Modeling Active pickups

Hot Octopus

Member
When I think of active pups for guitar, I think that they're full of gain and used for metal. When I think of them for bass however, its more of a tone shaping thing.

Does the technology exist to make an active guitar pickup where you could really dial in your tone to make you're pickups sound like just about every pup in SD's line using modeling tech?

Maybe you turn one knob and it selects which pup is being modeled.
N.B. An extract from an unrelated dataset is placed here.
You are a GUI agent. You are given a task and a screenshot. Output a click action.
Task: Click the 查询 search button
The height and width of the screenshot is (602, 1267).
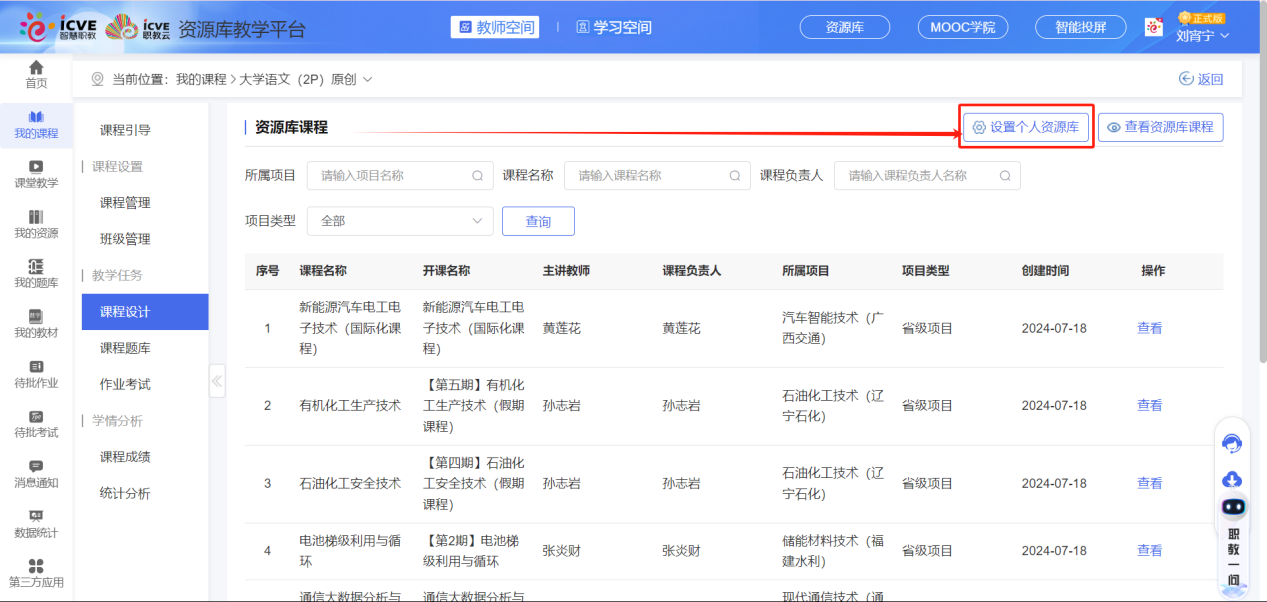(538, 221)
So, let's say you have 15 positions on the knob.

1) JB
2) 59'
3) Demon
4) Invader
5) Custom
6) Quarter pounder
7) Antiquity Hum
8) Antiquity SC
9) Dimebucker
10) Phat Cat
11) Classic Stack
12) Duckbucker
13) Full Shred
14) Jazz
15) Basslines pup

Next you have a knob that voices each pickup depending on the magnet type.

1) A2
2) A3
3) A4
4) A5
5) A6
6) A7
7) A8
8) Ceramic
9) UOA5
10) Ceramic 8

Finally you have a knob that acts as an active EQ control..

1) Treble Boost
2) Bass Boost
3) Mid Boost
4) Treble Cut
5) Bass Cut
6) Mid Cut
7) Scooped Mids
8) Treble/ Mid Boost
9) Mid/ Bass Boost
10) + 25 DB Boost

I was thinking about the Line 6 Variax guitar and was wondering if a system like that could be applied to the preamp section of an active guitar pup for maximum tone shaping. Is it possible? Would Seymour Duncan ever consider such and idea?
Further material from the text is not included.